- _Task item_:
When a line below contains the string "Given", show that line.

Start of Data extract

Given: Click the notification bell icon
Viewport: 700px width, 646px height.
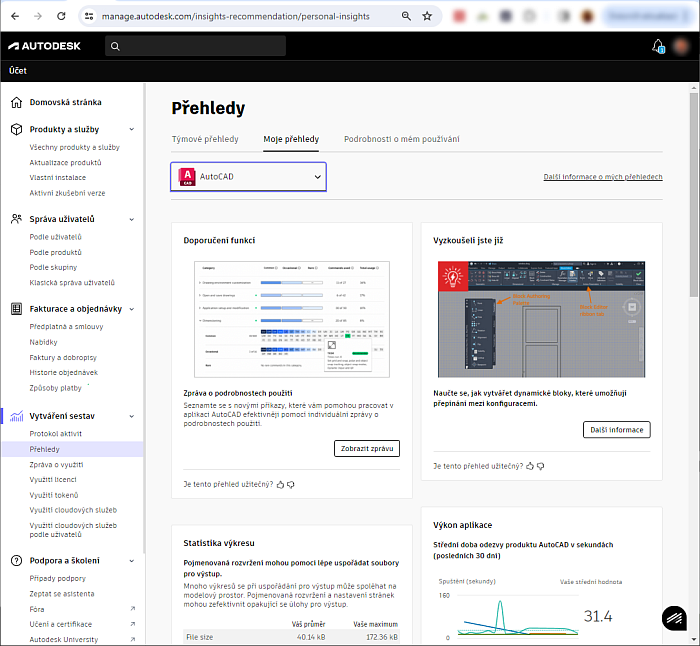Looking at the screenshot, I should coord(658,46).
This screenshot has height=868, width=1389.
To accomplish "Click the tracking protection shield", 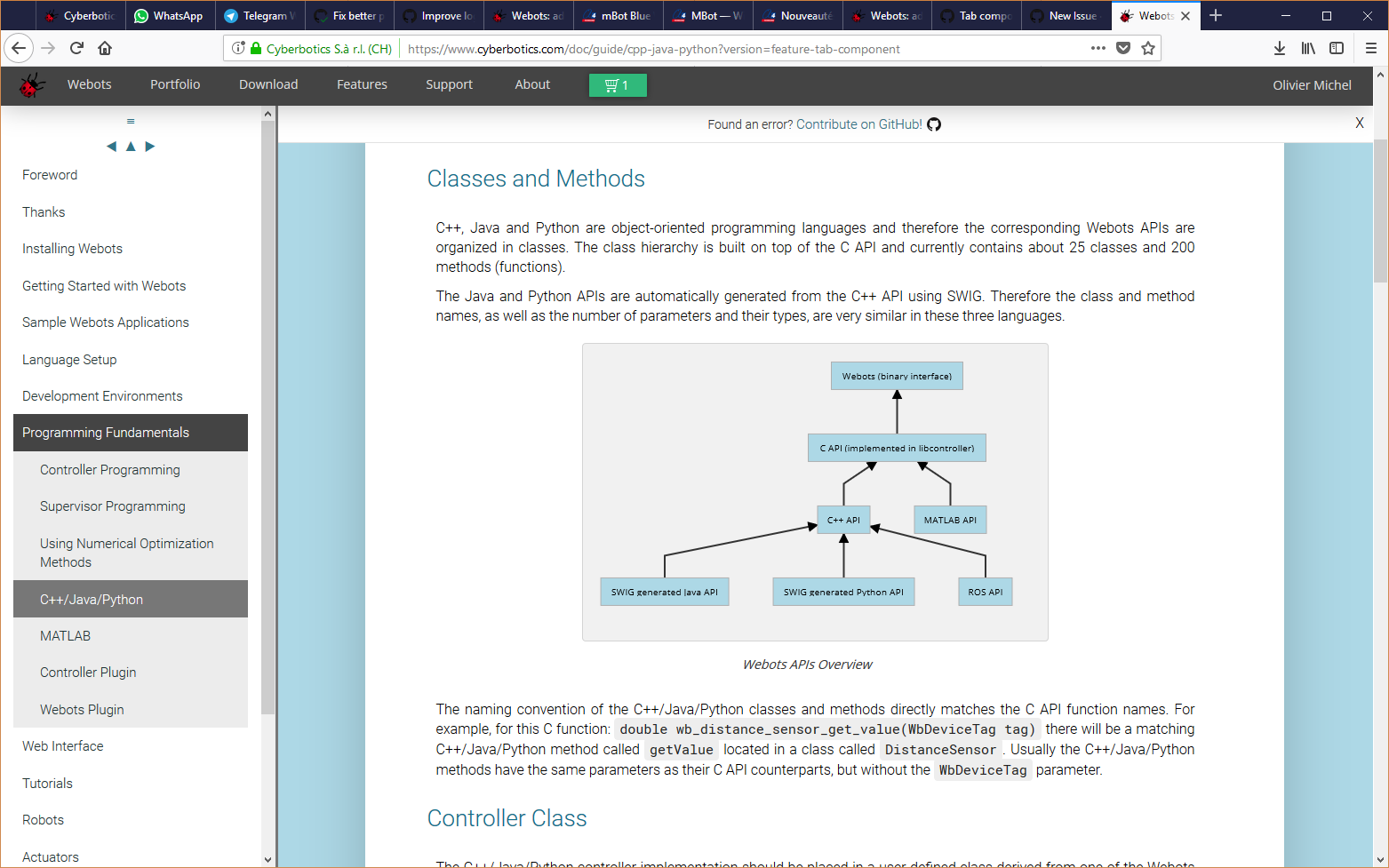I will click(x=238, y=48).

End of Data extract
Start of Data extract

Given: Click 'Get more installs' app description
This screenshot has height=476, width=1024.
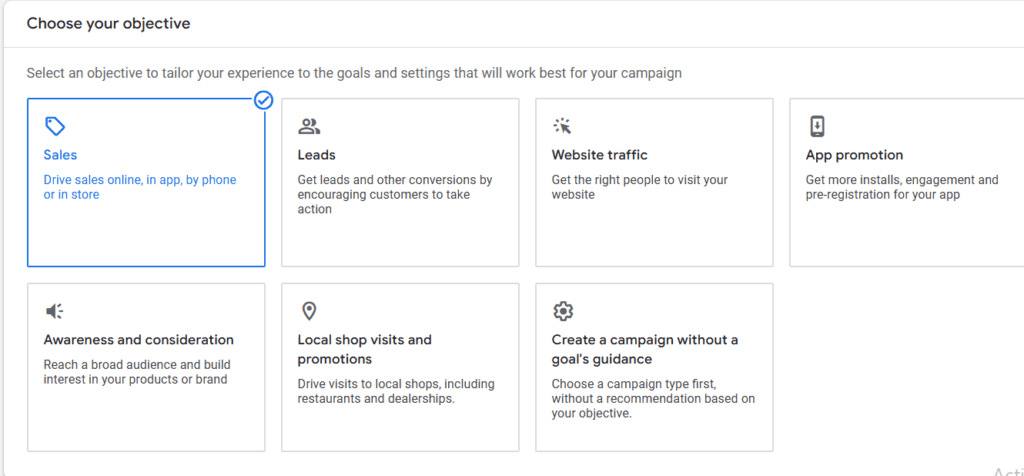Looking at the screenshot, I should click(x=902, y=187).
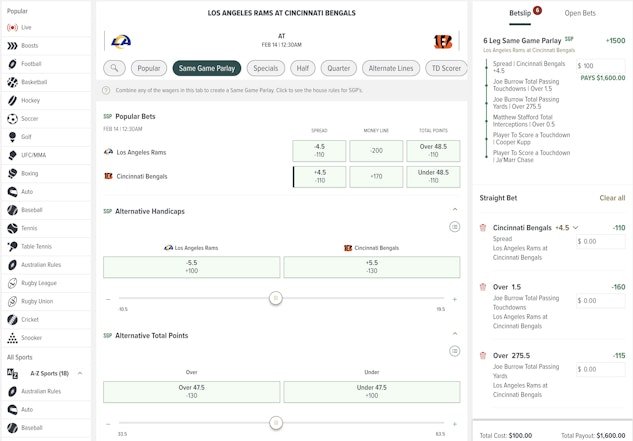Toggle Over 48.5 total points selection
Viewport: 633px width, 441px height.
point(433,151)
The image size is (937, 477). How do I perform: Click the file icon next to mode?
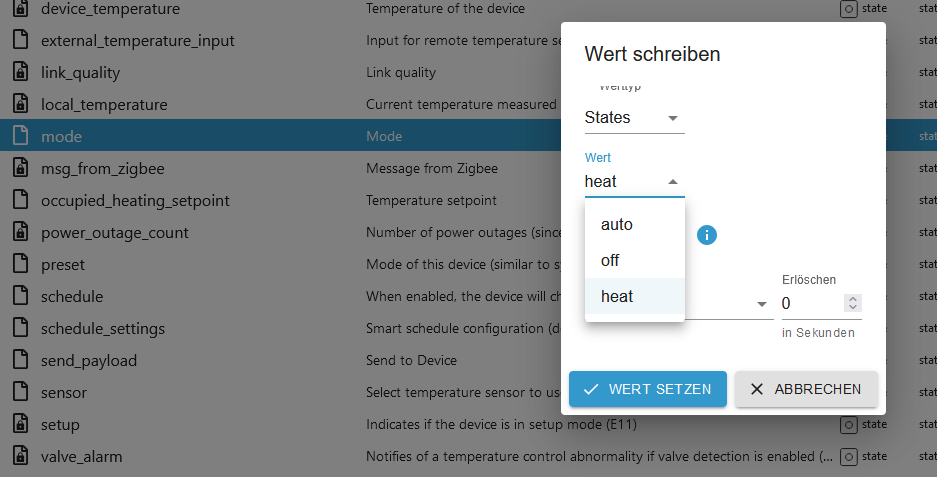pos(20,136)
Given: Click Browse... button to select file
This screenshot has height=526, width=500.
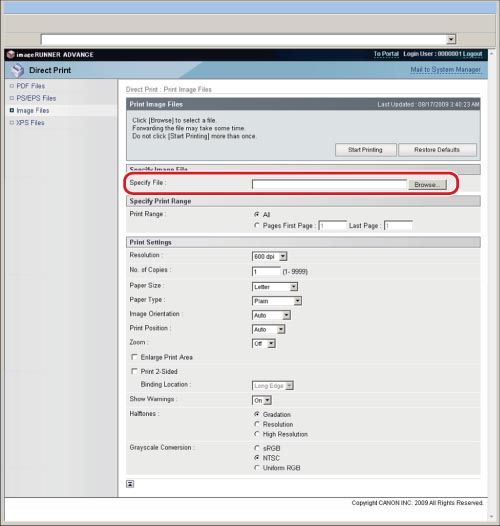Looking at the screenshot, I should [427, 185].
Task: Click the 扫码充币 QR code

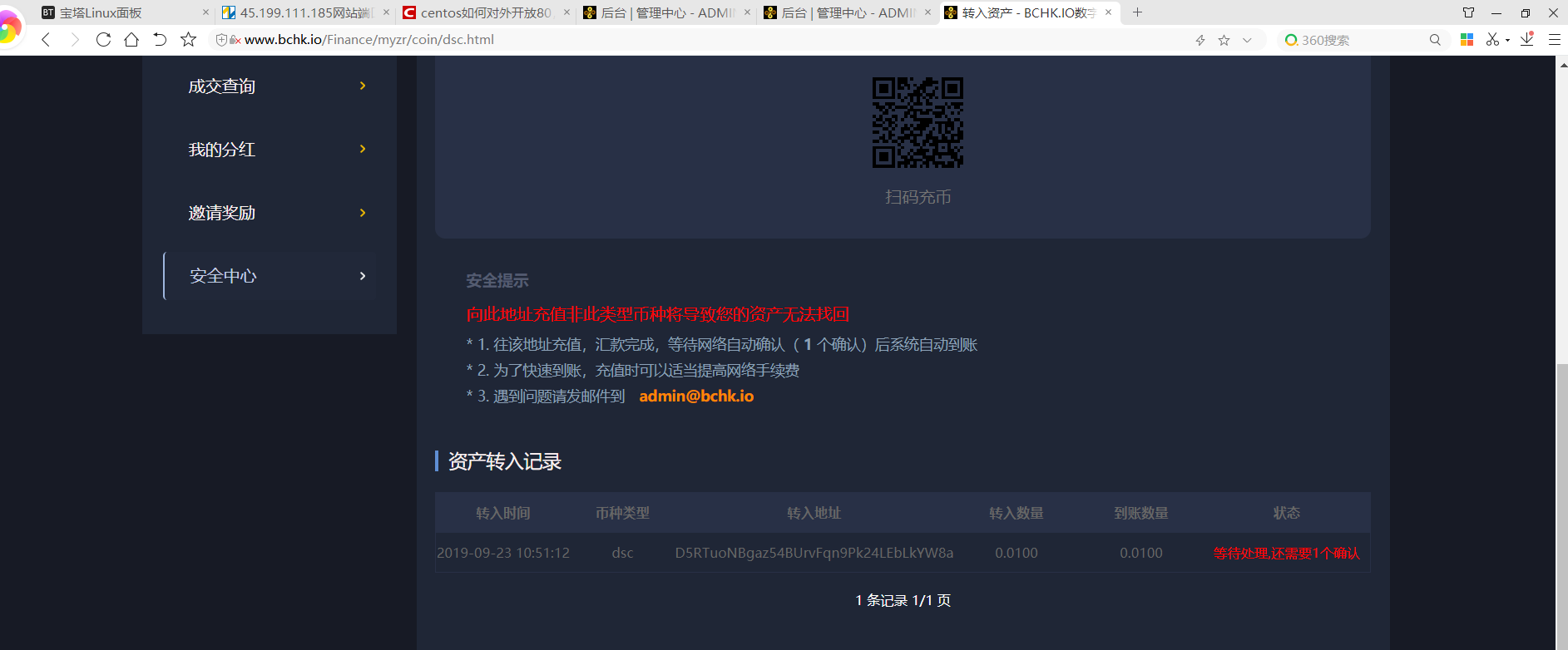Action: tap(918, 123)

End of Data extract
Start of Data extract

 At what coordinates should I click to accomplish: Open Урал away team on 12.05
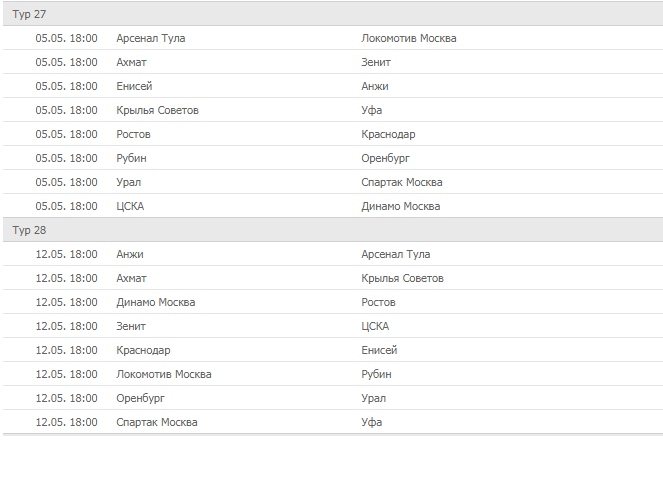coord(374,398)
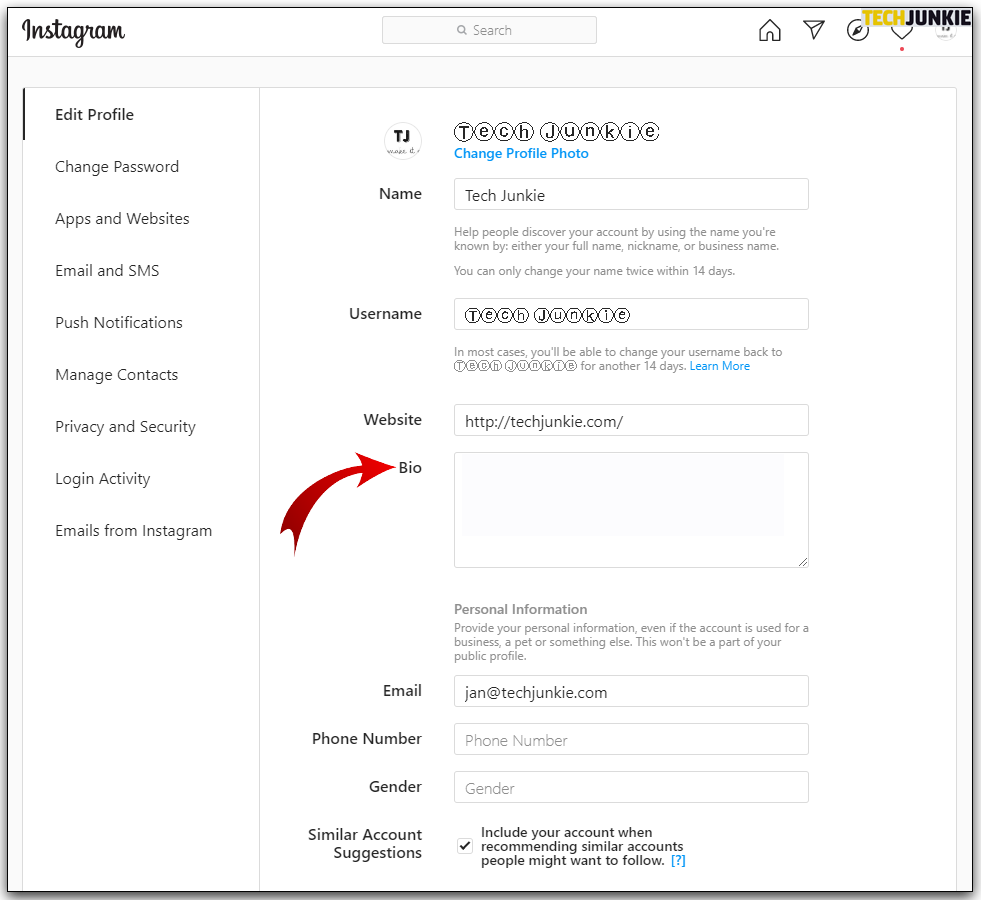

End of Data extract

- _Answer to this task_:
Given: Click the notification bell icon
Given: Click 'Get more installs' app description
Given: Click Browse... button to select file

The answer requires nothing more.